Sağımıza solumuza gereğinden fazla takılmamak lazım. Elbet çıkar "7 güzel adam"deyip yürümeliyiz. Biz devam edelim, zaten bu fiili bir davettir. Duymak, görmek, bilmek istemeyene ise ne yapsak boştur. Niyetimiz hayırdır, inşallah hayra çıkacaktır. "Que sera sera!" Ne olacağı bellidir. Merak etmek bu akıbeti değiştirmez. Önemli olan nasıl yürüdüğümüzdür.  Bazıları "Seni bu yaptığın çalışmadan dolayı şu an ilçemizde söz sahibi, seçilmiş ya da atanmış olan idarecilerden kaç kişi arayıpta teşekkür etti, yada katkı sağladı?" diye soruyor. Tabi ki "teşekkür" edenler, "çok iyi gidiyor" ya da "bize ne düşerse" diyenler oldu, olmadı değil. Ancak iş sadece teşekkür etmekle bitmiyor ki. Aktif katkı vermeleridir esas olan. Kaldı ki Whatsapp grubumuzda olanlar Susurluk'ta bu sürece katkı verebilecek herkes demek değil. Bizim yolculuğumuzdan, çalışmamızdan daha hiç haberi olmamış ya da halkaya dahil edilmemiş pek çok değerli insan var bu Susurluk'ta. Bu yolda en azından iki sene daha göz önünde olacağız. İnşallah böyle kişilerde bu gruba katılır ve katkılarını esirgemezler. 
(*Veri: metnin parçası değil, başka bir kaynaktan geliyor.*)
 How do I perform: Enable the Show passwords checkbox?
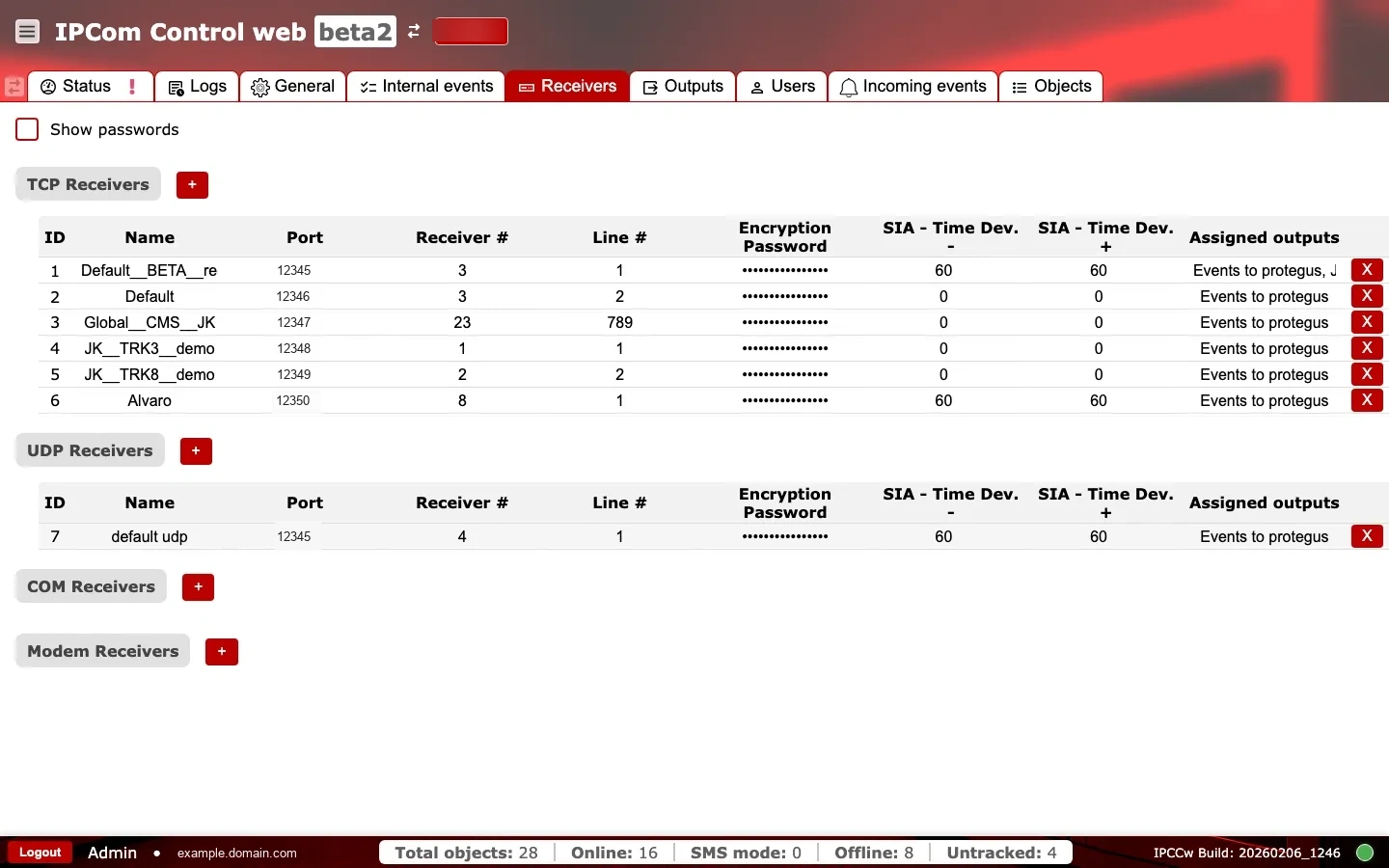[27, 129]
Neticede bu platform "Susurluk için ne yapabiliriz?" derdi olanlar içindir. Cuma kutlaması vb. şeyler herkesin kendi sayfasında veya başka yerlerde de yapabileceği şeylerdir. İçimizde bulunan pek çok değerli arkadaşın Susurluk için görüşü, fikri, bu sürece katkısı olabileceğini biliyorum. Tabi ki yazılanları okuyanlardan fikirlerini paylaşmalarını bekliyoruz. Bize göre doğru olan şeyler kimilerine yanlış gelebilir. Onlara göre olumsuz olan noktalar yeri geldikçe bize hatırlatılabilir. Böylece bizde ortaya koyduklarımızın yanlış/doğru mukayesesini yapabiliriz. Ama ya susuyorlar, değerli fikirlerini en sona saklıyorlar ya da hiç okumuyorlar bile. Doğrusu yazılanları takip edip okuyamayacak kadar meşgul olanlar için üzülüyorum. Ama elimizden bir şey gelmez. Biz elimizden geleni yapmaya devam edelim. İnşallah işin sonunda hayırlı ve Susurluğa faydalı  bir eser ortaya çıkar.